| @jtreminio I did not claim one cannot run succesfull projects in PHP. I stated the exact opposite. And im doing that again now, in the hope your reading is just suddenly improved. PHP has a legacy. It started off as a template language, and slowly got more and more control structures. So, its an accidental programming language. Language are not competitive, but language design features sure are. Nobody with the actual skillset to design and implement a programming language would consider, for example, merging vectors and dictionaries into some kind of mutated frankenarray. This does not make the language unusable. And language design features are not the most crucial arguments to pick one language over the other in the short term. But they are, for a community and industry in the long term. To my surprise, i read in this thread that PHP now finally has a cyclic garbage collector. That's a good example of a competitive language design feature, which utility is not in any way subjective. A large range of algorithms and design patterns couldn't be implemented efficiently or effectively without this particular feature. And its too easy to cry "elitism" every time somebody points this out. |
>Actually, JavaScript and Lua have merged vectors and Dictionaries.

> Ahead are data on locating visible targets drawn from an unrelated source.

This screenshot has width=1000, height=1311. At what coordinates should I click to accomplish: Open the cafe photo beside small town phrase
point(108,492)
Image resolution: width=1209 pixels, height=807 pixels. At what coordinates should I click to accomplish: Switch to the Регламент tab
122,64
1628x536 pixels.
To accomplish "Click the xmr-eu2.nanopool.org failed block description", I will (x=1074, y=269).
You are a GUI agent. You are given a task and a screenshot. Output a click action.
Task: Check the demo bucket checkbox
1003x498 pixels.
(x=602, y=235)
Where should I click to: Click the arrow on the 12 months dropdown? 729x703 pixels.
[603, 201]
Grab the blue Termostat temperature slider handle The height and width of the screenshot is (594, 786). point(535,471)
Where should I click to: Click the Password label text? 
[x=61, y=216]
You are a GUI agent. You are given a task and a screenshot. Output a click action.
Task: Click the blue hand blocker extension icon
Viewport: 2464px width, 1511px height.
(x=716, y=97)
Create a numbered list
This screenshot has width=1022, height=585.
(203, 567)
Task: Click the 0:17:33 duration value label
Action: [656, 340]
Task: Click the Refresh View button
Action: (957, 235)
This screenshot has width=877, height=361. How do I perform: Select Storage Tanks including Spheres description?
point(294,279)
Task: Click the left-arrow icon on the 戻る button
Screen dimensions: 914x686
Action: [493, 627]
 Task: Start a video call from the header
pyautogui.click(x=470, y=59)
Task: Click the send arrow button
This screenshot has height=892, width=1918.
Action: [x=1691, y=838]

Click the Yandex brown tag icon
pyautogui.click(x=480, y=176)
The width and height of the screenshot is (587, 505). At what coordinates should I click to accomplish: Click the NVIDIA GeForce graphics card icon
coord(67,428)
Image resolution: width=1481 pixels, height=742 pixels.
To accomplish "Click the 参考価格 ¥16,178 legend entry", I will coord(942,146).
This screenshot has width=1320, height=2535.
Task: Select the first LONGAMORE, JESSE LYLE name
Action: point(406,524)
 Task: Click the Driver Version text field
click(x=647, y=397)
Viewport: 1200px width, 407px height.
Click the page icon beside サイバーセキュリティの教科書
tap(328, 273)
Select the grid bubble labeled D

I'm not sure about Lua, but in the case of Javascript, it's not entirely true. Arrays are objects, yes, but objects are not arrays.
So, unless you are extending the build-in array type, objects do not behave as arrays. They are not recognized as arrays, and more importantly, no modern javascript engine actually implements arrays as hashes.
For example {}.length has no value. It does not have a length of zero, it does not have a length at all. Visa versa, when looking at an object-map as a 'map', you'll get the array entries, as well as the length property, and the push and pop methods.
It's orthogonal. Imagine a javascript engine having no special implementation for an Array. We could implement it on top of the object-map. So, an array does not behave as a map, its implemented in a map. There's a clear distinction.
But the parallels with PHP are interesting. Both languages were not designed with the intent of large applications, but with the intent of adding a small piece of isolated logic to what is mostly a template. Both languages have had a lot of flack for their early design choices as well. People are still upset how Javascript handles casting (which is similar to how PHP handles it), and they are still upset how Javascript handles scoping (which is again similar to how PHP handles it).
Where the languages start differing, is that Javascript is much more reflective, which allows one to fix many language flaws in library or framework code, to suit different use-cases like the development of large scale projects. (just consider the hundreds of class-based systems implemented in Javascript)
But even for Javascript, the same logic applies. Considering the role and purpose it has now, the language design would have been different, if it was not for backwards compatibility.
And there as well, people are trying to figure out ways to make it radically better. Dart comes to mind. Compiling other languages into javascript. (coffeescript, gwt, etc.)
And even arguments in favor of Node.js are all based on the assumption that we are stuck with Javascript in the browser.
And just as with PHP, the original authors themselves, make no secret that their language design wasn't optimized or optimal for how we are using it now.